One of the blog posts I always come back to is Strategy Letter V by Joel Spolsky, one of the co-founders of StackOverflow.
Joel lays out a microeconomics principle that explains tech companies' more puzzling strategies – What is one reason companies release open source projects like Chrome, Android, and more? An idea that I think explains much of the cloud business today.
He explains the idea:
... demand for a product increases when the price of its complements decreases. In general, a company’s strategic interest is going to be to get the price of their complements as low as possible. The lowest theoretically sustainable price would be the “commodity price” — the price that arises when you have a bunch of competitors offering indistinguishable goods. So: Smart companies try to commoditize their products' complements.

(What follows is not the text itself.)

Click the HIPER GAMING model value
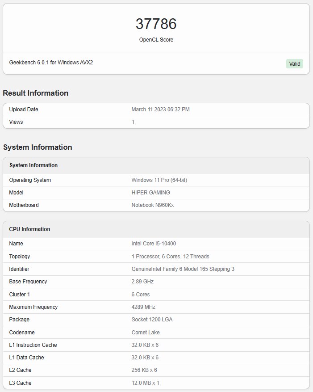This screenshot has width=313, height=392. pos(150,193)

This idea is more important than ever in the cloud era. Companies are choosing to open-source their projects to get a go-to-market headstart but face headwinds later on when AWS or another cloud provider copy their offering (directly or indirectly).

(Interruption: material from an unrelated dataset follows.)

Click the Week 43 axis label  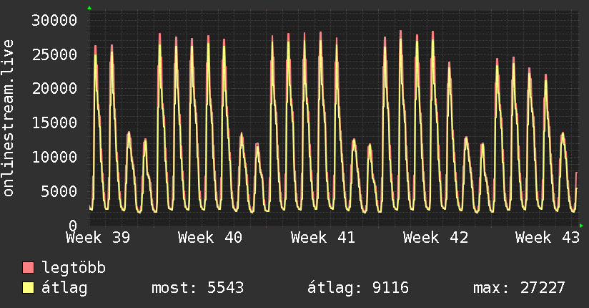point(548,238)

The real question is: what is the commodity? It seems like code is the commodity – if AWS and everyone else can offer the same service as your open-source company (see ElasticSearch), it is a commodity. In fact, in conspicuous form, when Elastic made its license less permissive, AWS came out as the hero for forking and committing to a completely open ecosystem.
AWS is trying to sell more compute. Google is just trying to drive more web traffic to Search. Facebook is just trying to land more impressions across its applications. Flywheels that create that much consumer surplus are hard to stop (and maybe that's OK?).
Of course, the risk every product faces is becoming a commodity itself. Maybe that's why clouds are so quick to dismiss multi-cloud. Are the core offerings that different? Of course, there's an intentional lock-in-like identity, but I wonder if that will ever change.